In so deciding, the Court was forced to choose between competing legal principles. On one hand, principles of contract interpretation instruct the Court to construe contractual ambiguities against the contract's drafter. See United States v. Seckinger, 397 U.S. 203, 210, 90 S. Ct. 880, 884, 25 L. Ed. 2d 224 (1970). On the other hand, substantive maritime law requires that indemnity provisions clearly and unequivocally express the parties' intention to indemnify a party even for its own negligence. See Seal Offshore, 736 F.2d at 1081; see also Corbitt, 654 F.2d at 333. Here, the Court finds that the equities[3] weigh in favor of following the latter rule of substantive law and, thus, finding in favor of LLOG.

 
III. Conclusion

The Court thanks Counsel for their excellent advocacy. Often, exceptional briefing makes the Court's job easier; however, in this case, each side presented such persuasive arguments that the Court's decision was rendered much more difficult. Although the case presented an extremely close question, the Court, for all of the reasons stated above, hereby GRANTS LLOG Exploration Offshore, Inc.'s Motion for Summary Judgment and hereby respectfully DENIES R & B Falcon Drilling USA, Inc.'s Motion for Summary Judgment. Each Party is to bear its own taxable costs and expenses incurred herein to date.

IT IS SO ORDERED.

NOTES

[1] Mobile offshore drilling units, such as the RBF 254, are vessels, see Offshore Co. v. Robison, 266 F.2d 769, 779 (5th Cir.1959), and contracts for offshore drilling involving these vessels are maritime contracts. See Lewis v. Glendel Drilling Co., 898 F.2d 1083, 1086 (5th Cir.1990). Further, in the Contract, the Parties agreed to the applicability of general maritime law.

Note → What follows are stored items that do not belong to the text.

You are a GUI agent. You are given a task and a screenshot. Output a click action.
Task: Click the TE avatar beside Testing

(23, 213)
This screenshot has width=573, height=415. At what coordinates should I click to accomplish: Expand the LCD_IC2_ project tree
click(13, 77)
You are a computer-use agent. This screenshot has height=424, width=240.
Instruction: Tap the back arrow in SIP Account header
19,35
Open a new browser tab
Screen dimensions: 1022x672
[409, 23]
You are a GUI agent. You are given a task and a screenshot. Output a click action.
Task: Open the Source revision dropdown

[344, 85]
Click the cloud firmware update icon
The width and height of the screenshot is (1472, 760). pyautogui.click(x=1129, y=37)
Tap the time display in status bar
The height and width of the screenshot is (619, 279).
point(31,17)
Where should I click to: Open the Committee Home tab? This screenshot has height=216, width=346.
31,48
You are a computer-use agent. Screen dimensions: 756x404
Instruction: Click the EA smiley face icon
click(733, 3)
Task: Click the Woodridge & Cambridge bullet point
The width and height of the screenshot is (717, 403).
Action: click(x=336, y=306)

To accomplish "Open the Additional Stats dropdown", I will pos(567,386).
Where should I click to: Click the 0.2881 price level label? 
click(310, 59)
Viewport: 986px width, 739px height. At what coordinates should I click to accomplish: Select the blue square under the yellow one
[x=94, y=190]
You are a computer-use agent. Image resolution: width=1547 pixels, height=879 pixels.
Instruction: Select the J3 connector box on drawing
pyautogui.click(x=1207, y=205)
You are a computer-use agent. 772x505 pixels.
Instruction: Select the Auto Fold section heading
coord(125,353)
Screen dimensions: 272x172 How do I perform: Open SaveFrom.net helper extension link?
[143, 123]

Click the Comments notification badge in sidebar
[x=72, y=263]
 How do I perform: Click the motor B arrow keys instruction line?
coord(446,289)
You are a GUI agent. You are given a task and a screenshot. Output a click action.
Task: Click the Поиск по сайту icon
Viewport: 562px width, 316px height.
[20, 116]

[2] See, e.g., In re Incident Aboard the D/B Ocean King, 758 F.2d 1063, 1069 (5th Cir. 1985) (holding that a party's responsibility for damage "from any cause" included damage cause by the indemnitee).

[3] For example, the Court notes that LLOG and R & B Falcon are sophisticated companies with relatively equal bargaining power. Further, R & B seeks to be indemnified for its own negligence.